Sisters of Charity: Nuns end involvement in maternity hospital

Hospital Image copyright RTÉ
Image caption The Sisters of Charity have now said they will transfer ownership to a new charity

An order of nuns has said it will have "no involvement" in a new Irish maternity hospital on land it controls.

The move follows controversy over plans for a new National Maternity Hospital in Dublin.

In a statement on Monday, the Sisters of Charity said it would transfer ownership to a new charity.

It includes three hospitals: St Vincent's University Hospital, St Vincent's Private Hospital and St Michael's Hospital, Dún Laoghaire.

The Sisters of Charity was one of 18 religious congregations investigated over allegations that children were abused in residential institutions.

In April, the Irish Labour Party reacted angrily to reports that the nuns' firm would have "sole ownership" of the new state-funded institution.

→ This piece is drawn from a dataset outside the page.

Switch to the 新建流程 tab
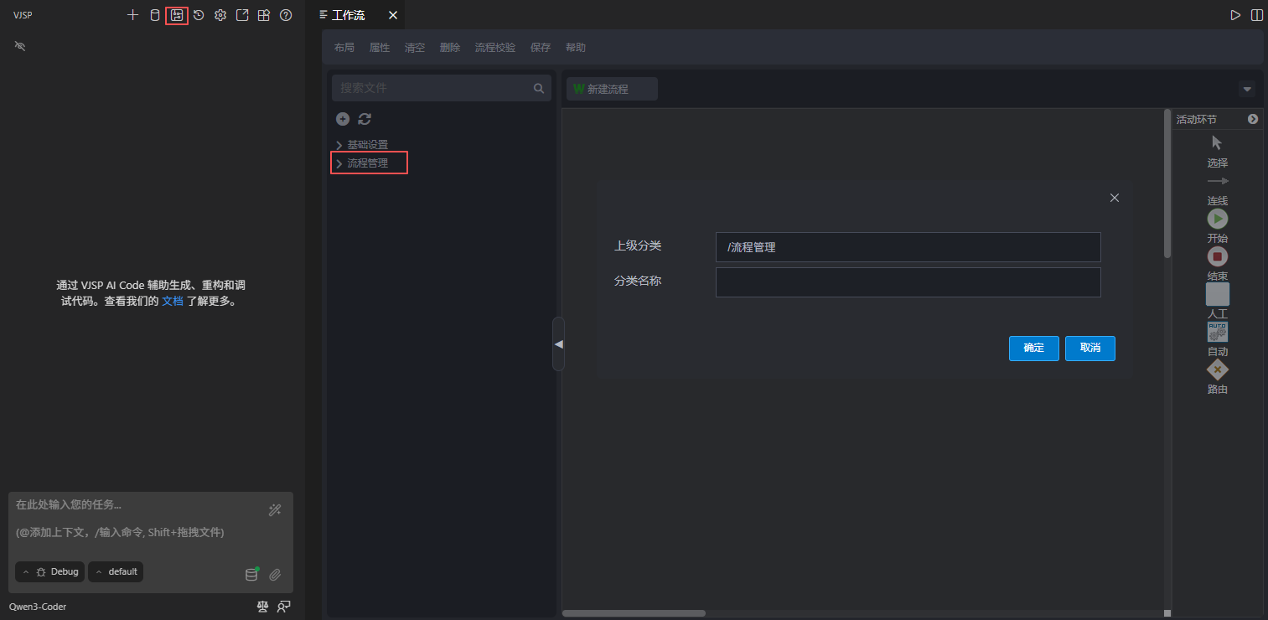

They described the plans for the St Vincent's Hospital campus as "an outrage and an insult to all women".

Mission in life 'to heal'

The Irish Labour Party said the religious order currently "owes the state a substantial sum of money," as part of a redress scheme set up to compensate victims.

A spokesperson for the Order said: "For the last two years we have been actively working to find the best way to relinquish our shareholding of the SVHG," they said.

"Although the Sisters of Charity no longer have any direct involvement in the provision of healthcare services, we remain dedicated to preserving the legacy of Mary Aikenhead, whose mission in life was to heal and care for the sick and poor," the spokesperson said.